> _Work required_:
Look for the string "name" in the data below, and copy each line that holds it.

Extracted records
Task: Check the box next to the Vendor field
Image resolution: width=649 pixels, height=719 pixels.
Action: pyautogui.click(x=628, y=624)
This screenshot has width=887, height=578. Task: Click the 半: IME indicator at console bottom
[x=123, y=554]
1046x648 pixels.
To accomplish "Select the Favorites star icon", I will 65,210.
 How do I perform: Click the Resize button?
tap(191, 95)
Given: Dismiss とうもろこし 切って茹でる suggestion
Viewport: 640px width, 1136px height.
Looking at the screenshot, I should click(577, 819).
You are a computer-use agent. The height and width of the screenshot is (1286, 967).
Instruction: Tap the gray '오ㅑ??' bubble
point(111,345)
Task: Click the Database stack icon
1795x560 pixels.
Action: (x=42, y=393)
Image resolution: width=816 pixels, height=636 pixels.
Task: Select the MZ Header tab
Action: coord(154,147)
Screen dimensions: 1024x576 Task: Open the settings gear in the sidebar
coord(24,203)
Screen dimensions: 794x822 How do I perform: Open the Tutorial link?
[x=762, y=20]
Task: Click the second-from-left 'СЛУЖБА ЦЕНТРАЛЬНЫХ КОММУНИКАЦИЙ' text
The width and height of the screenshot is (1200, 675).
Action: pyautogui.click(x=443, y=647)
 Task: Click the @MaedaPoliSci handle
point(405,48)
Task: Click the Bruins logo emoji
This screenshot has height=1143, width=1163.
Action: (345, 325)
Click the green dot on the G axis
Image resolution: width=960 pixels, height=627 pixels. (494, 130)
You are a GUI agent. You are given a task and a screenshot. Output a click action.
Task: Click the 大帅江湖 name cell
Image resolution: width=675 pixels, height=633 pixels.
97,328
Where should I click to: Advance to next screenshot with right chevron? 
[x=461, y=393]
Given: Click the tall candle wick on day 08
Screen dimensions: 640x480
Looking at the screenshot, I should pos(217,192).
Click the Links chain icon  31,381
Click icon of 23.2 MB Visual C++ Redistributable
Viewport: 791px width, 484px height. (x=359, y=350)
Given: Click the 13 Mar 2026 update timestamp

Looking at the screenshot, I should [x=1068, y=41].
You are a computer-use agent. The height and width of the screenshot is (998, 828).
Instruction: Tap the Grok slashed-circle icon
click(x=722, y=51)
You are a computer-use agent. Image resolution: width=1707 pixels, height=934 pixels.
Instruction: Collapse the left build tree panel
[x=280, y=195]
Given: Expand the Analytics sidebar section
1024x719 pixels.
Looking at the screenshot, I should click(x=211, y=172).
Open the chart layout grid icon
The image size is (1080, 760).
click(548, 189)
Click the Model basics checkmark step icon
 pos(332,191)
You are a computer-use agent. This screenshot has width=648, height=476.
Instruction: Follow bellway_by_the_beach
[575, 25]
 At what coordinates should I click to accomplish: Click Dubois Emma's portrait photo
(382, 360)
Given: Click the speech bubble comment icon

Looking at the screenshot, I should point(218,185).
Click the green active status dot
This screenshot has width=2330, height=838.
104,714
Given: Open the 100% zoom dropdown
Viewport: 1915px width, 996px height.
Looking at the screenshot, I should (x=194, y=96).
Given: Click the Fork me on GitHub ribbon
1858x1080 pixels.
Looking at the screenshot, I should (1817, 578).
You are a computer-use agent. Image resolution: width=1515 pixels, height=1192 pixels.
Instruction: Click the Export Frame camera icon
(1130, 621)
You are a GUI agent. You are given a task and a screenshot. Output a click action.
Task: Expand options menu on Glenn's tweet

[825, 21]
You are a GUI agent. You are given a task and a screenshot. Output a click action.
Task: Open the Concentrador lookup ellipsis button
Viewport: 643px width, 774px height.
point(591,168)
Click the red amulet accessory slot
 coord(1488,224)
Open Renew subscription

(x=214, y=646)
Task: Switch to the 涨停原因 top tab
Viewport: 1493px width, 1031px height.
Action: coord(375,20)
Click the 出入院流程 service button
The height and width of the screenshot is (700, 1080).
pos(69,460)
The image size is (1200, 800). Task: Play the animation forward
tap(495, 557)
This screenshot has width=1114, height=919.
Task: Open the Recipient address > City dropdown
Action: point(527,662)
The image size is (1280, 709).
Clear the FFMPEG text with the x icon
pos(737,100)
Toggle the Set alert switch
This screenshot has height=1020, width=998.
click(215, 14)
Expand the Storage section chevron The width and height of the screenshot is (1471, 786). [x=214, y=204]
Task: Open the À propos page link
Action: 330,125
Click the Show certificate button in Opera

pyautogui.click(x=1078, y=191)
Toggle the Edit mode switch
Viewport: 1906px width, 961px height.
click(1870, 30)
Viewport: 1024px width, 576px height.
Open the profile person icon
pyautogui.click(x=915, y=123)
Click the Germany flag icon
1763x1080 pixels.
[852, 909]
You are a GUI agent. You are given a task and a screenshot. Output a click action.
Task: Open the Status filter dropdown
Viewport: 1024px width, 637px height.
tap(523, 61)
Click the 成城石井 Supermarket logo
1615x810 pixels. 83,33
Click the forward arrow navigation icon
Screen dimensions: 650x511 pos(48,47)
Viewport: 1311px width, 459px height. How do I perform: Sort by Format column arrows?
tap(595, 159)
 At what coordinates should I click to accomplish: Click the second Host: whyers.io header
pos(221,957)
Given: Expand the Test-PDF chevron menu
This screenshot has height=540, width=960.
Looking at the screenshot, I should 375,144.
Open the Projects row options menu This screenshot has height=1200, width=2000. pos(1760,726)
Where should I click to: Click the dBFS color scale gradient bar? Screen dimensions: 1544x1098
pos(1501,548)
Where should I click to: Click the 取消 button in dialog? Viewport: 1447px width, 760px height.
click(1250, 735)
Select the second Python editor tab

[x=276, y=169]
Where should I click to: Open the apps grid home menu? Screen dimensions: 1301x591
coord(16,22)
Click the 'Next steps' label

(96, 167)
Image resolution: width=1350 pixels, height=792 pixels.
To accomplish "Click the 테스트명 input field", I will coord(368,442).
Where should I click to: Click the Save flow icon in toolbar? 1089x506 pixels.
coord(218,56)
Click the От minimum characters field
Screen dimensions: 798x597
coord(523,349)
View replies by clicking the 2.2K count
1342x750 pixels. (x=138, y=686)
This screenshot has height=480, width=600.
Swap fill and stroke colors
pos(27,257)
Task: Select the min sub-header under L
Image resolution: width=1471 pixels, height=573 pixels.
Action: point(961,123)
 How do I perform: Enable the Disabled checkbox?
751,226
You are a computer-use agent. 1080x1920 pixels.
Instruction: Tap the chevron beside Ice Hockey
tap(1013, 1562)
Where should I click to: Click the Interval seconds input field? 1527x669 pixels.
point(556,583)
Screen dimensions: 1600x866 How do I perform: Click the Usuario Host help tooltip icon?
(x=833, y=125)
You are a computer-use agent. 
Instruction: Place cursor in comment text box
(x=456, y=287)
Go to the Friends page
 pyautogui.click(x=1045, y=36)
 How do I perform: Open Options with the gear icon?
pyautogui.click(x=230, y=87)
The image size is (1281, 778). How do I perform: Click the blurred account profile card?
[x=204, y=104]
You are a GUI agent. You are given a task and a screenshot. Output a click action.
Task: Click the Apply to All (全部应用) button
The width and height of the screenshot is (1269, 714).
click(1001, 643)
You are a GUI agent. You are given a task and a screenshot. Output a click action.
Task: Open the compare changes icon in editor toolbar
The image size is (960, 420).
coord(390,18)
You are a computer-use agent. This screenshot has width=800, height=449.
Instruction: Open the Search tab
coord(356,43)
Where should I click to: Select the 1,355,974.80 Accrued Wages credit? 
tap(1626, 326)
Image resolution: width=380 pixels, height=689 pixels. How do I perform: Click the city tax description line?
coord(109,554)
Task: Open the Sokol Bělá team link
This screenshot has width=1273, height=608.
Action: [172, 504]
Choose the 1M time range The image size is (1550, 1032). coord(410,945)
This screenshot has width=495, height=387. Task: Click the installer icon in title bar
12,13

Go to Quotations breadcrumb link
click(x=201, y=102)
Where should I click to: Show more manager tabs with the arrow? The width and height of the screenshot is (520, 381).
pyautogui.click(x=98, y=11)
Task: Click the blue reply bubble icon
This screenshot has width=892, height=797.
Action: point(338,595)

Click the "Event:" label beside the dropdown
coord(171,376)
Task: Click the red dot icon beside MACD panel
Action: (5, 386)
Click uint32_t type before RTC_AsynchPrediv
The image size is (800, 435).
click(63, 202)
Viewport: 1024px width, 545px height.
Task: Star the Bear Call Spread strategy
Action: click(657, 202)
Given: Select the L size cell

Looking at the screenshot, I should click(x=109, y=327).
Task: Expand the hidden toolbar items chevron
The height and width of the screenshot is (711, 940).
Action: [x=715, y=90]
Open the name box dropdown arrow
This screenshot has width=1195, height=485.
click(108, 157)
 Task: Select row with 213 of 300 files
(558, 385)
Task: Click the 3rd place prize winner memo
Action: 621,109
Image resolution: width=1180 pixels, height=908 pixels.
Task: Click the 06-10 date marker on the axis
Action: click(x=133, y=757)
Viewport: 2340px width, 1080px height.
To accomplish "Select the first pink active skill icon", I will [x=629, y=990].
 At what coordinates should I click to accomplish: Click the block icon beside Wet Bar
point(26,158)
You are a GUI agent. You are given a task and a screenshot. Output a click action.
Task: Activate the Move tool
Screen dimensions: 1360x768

> _Answer space_:
Task: Click the 大帅江湖 name cell
Open the name box dropdown arrow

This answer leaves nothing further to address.